PROBLEM DESCRIPTION = Write out the data exactly, keeping every line.

[Stored items]
--*--

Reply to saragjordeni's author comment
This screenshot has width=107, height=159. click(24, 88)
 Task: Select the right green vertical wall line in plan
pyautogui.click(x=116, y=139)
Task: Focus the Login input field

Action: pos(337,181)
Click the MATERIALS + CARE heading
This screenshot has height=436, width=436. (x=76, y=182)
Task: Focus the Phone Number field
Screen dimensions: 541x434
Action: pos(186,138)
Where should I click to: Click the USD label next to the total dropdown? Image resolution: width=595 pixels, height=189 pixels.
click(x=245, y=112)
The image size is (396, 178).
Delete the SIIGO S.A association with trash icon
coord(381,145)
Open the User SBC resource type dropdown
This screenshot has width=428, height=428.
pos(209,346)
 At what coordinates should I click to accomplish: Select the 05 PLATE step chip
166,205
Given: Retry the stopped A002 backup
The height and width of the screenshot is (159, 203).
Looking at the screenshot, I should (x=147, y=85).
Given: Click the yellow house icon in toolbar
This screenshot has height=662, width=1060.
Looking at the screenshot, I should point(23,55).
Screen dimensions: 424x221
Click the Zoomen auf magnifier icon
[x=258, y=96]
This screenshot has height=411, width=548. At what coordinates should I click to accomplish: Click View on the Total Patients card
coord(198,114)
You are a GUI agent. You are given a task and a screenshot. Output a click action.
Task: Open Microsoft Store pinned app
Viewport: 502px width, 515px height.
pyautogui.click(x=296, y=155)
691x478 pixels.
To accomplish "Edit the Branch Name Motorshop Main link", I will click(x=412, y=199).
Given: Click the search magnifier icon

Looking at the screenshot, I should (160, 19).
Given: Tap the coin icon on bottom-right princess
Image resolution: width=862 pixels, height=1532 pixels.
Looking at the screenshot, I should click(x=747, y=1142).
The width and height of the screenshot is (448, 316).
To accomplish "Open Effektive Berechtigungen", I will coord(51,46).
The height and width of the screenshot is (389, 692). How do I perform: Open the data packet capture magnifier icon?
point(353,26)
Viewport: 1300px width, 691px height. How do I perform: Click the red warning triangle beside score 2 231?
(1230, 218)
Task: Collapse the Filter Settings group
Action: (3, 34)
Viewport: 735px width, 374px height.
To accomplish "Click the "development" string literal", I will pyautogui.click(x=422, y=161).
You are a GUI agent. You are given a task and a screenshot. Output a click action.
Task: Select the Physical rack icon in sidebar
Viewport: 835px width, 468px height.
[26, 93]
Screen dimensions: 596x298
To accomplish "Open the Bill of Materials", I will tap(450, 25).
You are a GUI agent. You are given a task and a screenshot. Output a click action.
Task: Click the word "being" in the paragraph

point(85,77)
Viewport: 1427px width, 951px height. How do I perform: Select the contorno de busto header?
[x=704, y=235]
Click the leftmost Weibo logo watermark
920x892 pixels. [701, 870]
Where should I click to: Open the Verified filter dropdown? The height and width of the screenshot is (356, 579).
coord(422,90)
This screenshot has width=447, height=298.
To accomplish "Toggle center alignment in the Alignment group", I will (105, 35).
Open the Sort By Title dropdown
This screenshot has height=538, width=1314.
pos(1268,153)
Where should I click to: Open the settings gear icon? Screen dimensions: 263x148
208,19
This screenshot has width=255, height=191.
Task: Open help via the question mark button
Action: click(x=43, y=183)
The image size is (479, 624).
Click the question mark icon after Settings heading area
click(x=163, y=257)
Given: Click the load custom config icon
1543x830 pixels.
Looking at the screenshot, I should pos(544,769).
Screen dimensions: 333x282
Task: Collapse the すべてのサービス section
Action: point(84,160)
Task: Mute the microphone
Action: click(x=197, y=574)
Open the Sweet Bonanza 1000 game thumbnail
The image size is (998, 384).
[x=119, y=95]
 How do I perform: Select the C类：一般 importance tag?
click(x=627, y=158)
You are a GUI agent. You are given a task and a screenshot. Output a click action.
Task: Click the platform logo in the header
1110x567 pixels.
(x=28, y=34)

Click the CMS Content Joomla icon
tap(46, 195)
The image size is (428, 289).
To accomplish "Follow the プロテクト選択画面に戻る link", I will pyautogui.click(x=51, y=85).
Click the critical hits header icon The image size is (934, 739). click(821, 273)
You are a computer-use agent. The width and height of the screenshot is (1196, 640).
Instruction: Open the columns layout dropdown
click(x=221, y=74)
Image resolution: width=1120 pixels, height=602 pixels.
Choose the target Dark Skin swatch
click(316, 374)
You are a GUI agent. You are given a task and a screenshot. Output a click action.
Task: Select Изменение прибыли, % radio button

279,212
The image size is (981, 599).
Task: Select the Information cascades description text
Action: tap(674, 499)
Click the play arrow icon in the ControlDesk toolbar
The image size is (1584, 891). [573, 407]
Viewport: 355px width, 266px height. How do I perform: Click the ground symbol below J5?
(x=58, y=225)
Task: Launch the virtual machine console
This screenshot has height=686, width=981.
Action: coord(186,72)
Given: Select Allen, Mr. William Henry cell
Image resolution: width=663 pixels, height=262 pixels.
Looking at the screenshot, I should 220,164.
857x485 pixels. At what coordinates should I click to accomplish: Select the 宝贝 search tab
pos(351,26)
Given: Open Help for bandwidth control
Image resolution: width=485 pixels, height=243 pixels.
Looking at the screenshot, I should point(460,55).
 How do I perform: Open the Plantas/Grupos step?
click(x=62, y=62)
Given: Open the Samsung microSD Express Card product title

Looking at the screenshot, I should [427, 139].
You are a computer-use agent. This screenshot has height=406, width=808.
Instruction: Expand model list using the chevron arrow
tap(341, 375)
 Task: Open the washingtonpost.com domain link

--*--

RESULT OF THE TASK =
Reply to saragjordeni's author comment
This screenshot has width=107, height=159. click(24, 88)
 Task: Select the right green vertical wall line in plan
pyautogui.click(x=116, y=139)
Task: Focus the Login input field

Action: pos(337,181)
Click the MATERIALS + CARE heading
This screenshot has height=436, width=436. (x=76, y=182)
Task: Focus the Phone Number field
Screen dimensions: 541x434
Action: pos(186,138)
Where should I click to: Click the USD label next to the total dropdown? Image resolution: width=595 pixels, height=189 pixels.
click(x=245, y=112)
The image size is (396, 178).
Delete the SIIGO S.A association with trash icon
coord(381,145)
Open the User SBC resource type dropdown
This screenshot has width=428, height=428.
pos(209,346)
 At what coordinates should I click to accomplish: Select the 05 PLATE step chip
166,205
Given: Retry the stopped A002 backup
The height and width of the screenshot is (159, 203).
Looking at the screenshot, I should (x=147, y=85).
Given: Click the yellow house icon in toolbar
This screenshot has height=662, width=1060.
Looking at the screenshot, I should point(23,55).
Screen dimensions: 424x221
Click the Zoomen auf magnifier icon
[x=258, y=96]
This screenshot has height=411, width=548. At what coordinates should I click to accomplish: Click View on the Total Patients card
coord(198,114)
You are a GUI agent. You are given a task and a screenshot. Output a click action.
Task: Open Microsoft Store pinned app
Viewport: 502px width, 515px height.
pyautogui.click(x=296, y=155)
691x478 pixels.
To accomplish "Edit the Branch Name Motorshop Main link", I will click(x=412, y=199).
Given: Click the search magnifier icon

Looking at the screenshot, I should (160, 19).
Given: Tap the coin icon on bottom-right princess
Image resolution: width=862 pixels, height=1532 pixels.
Looking at the screenshot, I should click(x=747, y=1142).
The width and height of the screenshot is (448, 316).
To accomplish "Open Effektive Berechtigungen", I will coord(51,46).
The height and width of the screenshot is (389, 692). How do I perform: Open the data packet capture magnifier icon?
point(353,26)
Viewport: 1300px width, 691px height. How do I perform: Click the red warning triangle beside score 2 231?
(1230, 218)
Task: Collapse the Filter Settings group
Action: (3, 34)
Viewport: 735px width, 374px height.
To accomplish "Click the "development" string literal", I will pyautogui.click(x=422, y=161).
You are a GUI agent. You are given a task and a screenshot. Output a click action.
Task: Select the Physical rack icon in sidebar
Viewport: 835px width, 468px height.
[26, 93]
Screen dimensions: 596x298
To accomplish "Open the Bill of Materials", I will tap(450, 25).
You are a GUI agent. You are given a task and a screenshot. Output a click action.
Task: Click the word "being" in the paragraph

point(85,77)
Viewport: 1427px width, 951px height. How do I perform: Select the contorno de busto header?
[x=704, y=235]
Click the leftmost Weibo logo watermark
920x892 pixels. [701, 870]
Where should I click to: Open the Verified filter dropdown? The height and width of the screenshot is (356, 579).
coord(422,90)
This screenshot has width=447, height=298.
To accomplish "Toggle center alignment in the Alignment group", I will (105, 35).
Open the Sort By Title dropdown
This screenshot has height=538, width=1314.
pos(1268,153)
Where should I click to: Open the settings gear icon? Screen dimensions: 263x148
208,19
This screenshot has width=255, height=191.
Task: Open help via the question mark button
Action: click(x=43, y=183)
The image size is (479, 624).
Click the question mark icon after Settings heading area
click(x=163, y=257)
Given: Click the load custom config icon
1543x830 pixels.
Looking at the screenshot, I should pos(544,769).
Screen dimensions: 333x282
Task: Collapse the すべてのサービス section
Action: point(84,160)
Task: Mute the microphone
Action: click(x=197, y=574)
Open the Sweet Bonanza 1000 game thumbnail
The image size is (998, 384).
[x=119, y=95]
 How do I perform: Select the C类：一般 importance tag?
click(x=627, y=158)
You are a GUI agent. You are given a task and a screenshot. Output a click action.
Task: Click the platform logo in the header
1110x567 pixels.
(x=28, y=34)

Click the CMS Content Joomla icon
tap(46, 195)
The image size is (428, 289).
To accomplish "Follow the プロテクト選択画面に戻る link", I will pyautogui.click(x=51, y=85).
Click the critical hits header icon The image size is (934, 739). click(821, 273)
You are a computer-use agent. The width and height of the screenshot is (1196, 640).
Instruction: Open the columns layout dropdown
click(x=221, y=74)
Image resolution: width=1120 pixels, height=602 pixels.
Choose the target Dark Skin swatch
click(316, 374)
You are a GUI agent. You are given a task and a screenshot. Output a click action.
Task: Select Изменение прибыли, % radio button

279,212
The image size is (981, 599).
Task: Select the Information cascades description text
Action: tap(674, 499)
Click the play arrow icon in the ControlDesk toolbar
The image size is (1584, 891). [573, 407]
Viewport: 355px width, 266px height. How do I perform: Click the ground symbol below J5?
(x=58, y=225)
Task: Launch the virtual machine console
This screenshot has height=686, width=981.
Action: coord(186,72)
Given: Select Allen, Mr. William Henry cell
Image resolution: width=663 pixels, height=262 pixels.
Looking at the screenshot, I should 220,164.
857x485 pixels. At what coordinates should I click to accomplish: Select the 宝贝 search tab
pos(351,26)
Given: Open Help for bandwidth control
Image resolution: width=485 pixels, height=243 pixels.
Looking at the screenshot, I should point(460,55).
 How do I perform: Open the Plantas/Grupos step?
click(x=62, y=62)
Given: Open the Samsung microSD Express Card product title

Looking at the screenshot, I should [427, 139].
You are a computer-use agent. This screenshot has height=406, width=808.
Instruction: Expand model list using the chevron arrow
tap(341, 375)
 Task: Open the washingtonpost.com domain link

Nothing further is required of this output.